What do you truly think about me? Not that it’ll affect my way of life for the most part. Well, that’s not entirely true. We are all affected to some degree by what ‘society’ puts pressure on us to do, act, behave, think, dress, etc. So let me explain…
I’m a transsexual woman. There, I said it. I shouldn’t have to be afraid to say this simple fact, but the truth is that I am. There are too many people who would hurt me or discriminate against me for simply being who I am. But where do transsexuals stand in society? Is society ready for us? What do they truly think of us? I suppose you need to know more about me before you can say one way or another. So here’s my story.
Physically I was born a biological male, but my psychological gender was definitely female. According to my doctor and psychiatrist I was born with this condition (Gender Dysphoria). I remember wanting to play with the girls in elementary school who either played jacks, hop scotch or Chinese jump rope during recess. I was gravitated to them and their activities. But when I tried to play with them, I would either be rejected by the girls or pulled away by the boys to play some chase or ball game on the field.
I was fascinated with my neighbor’s horse doll collection and wished I could play with those. But again, I wasn’t allowed to. We did play “Dr.” or “House” occasionally, and that was always fun for me. I also remember wearing my mom’s shoes around the house, and then promptly being teased for that. I never did that again.
It was clear to me at an early age that I needed to hide this from everyone. I became a great actress. I copied boys and other guys I knew. I was always a follower. I never had a lot of friends as a result of this I’m sure. I honestly thought I was a ‘freak’ for feeling like this. I didn’t think I was normal and I felt like I was the only person in the world who felt this way. I couldn’t dare tell anyone about this so I suppressed it, hid it, pretended, etc. As I got older, I kept myself extremely busy to keep my mind from thinking about it. This was my coping mechanism. At least it was a productive one rather than a destructive one.
I made the classic mistake of trying to compensate for this.

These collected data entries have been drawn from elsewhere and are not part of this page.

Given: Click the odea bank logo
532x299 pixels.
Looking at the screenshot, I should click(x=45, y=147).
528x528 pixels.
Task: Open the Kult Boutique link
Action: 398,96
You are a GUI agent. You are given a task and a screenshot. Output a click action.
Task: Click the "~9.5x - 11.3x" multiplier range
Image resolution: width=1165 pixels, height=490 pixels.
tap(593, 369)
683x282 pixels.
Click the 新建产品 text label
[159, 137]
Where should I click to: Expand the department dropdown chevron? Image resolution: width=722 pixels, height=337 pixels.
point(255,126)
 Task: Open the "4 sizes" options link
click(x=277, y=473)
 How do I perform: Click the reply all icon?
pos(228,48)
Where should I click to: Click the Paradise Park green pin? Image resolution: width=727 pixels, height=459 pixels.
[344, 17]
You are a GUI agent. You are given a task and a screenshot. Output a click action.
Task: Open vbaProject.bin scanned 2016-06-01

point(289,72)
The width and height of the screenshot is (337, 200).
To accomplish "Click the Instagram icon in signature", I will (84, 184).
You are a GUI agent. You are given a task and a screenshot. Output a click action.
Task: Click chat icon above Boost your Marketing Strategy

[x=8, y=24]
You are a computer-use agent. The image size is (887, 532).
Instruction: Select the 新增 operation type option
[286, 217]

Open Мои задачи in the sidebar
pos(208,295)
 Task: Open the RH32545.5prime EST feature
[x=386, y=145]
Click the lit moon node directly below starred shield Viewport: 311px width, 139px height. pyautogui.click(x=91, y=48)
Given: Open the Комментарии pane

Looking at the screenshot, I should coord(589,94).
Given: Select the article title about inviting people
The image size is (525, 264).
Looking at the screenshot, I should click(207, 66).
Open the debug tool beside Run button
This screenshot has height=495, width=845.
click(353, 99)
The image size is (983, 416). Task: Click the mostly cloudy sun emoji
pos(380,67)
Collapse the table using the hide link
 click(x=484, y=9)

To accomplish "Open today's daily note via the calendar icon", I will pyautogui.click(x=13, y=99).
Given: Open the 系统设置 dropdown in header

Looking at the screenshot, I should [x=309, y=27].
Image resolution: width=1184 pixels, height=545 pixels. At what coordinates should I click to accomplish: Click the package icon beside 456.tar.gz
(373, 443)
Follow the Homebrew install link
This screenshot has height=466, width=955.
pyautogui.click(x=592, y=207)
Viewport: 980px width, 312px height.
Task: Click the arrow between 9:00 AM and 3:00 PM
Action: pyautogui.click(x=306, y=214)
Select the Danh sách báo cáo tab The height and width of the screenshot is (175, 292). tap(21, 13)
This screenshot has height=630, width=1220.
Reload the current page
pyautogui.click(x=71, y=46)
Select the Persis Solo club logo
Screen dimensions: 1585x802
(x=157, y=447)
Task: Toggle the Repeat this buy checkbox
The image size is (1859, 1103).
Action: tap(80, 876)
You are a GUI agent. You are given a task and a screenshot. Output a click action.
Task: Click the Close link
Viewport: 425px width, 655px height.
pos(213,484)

Some do the extreme opposite of what they truly feel inside and dive heavily into the typical “macho” roles such as sports, military, construction, etc. Some, like myself, try to find some sense of purpose in life that would make this go away. I thought, as many other transsexuals thought, that if I found someone I loved… who loved me, then that would cure this. I honestly thought this would work. So I got married. I do love her more than anything in this world, but apparently ‘love’ couldn’t cure this. I saw myself in a deep depression which hurt my marriage and I could easily see myself heading down that path towards suicide.
Today, I am fully transitioned and about to have “the surgery” in a few weeks. My wife is fully supportive of me and does not blame me for this. We are closer now than we’ve ever been before but unfortunately, we will eventually divorce. We are sad about losing the marriage, but happy we are gaining a best friend.
I am NOT a flamboyant cross dresser, drag queen or street walker in skimpy clothes trying to pick up customers for money. I am a respected Health & PE teacher who was embraced with full support by the entire school community when I officially transitioned last year. I am a beautiful partner, daughter, sister, friend, niece, aunty...etc with a heart of gold. But most importantly, I am happy!
For all intents and purposes, I live and dress as a typical woman my age in my community. If you saw me, you wouldn’t have guessed my past at all. I could pretend and hide my past very easily because I was blessed with the features I have. In the trans community, this is called living in “Stealth.” However, I don’t want to hide anymore. I don’t want to go from one closet to another. The past, at least in cases like mines, will always catch up to you eventually and living in fear of a past like this is not ‘living’ at all in my opinion. But at the same time, I don’t feel obligated to announce it to the world like a “Scarlet Letter” either.
I realize that a lot of people will not accept me, which to me is very sad. I tend to get the most criticism from those hard core religious types. But I do have a lot of love and support from everyone in my immediate life, which helps to keep me positive and is a wonderful thing to have!
There you have it. This is me. I guess I’m looking to see where I stand in society as I begin this new phase in life so that I know how much work I have to do to fight for the rights of people like myself.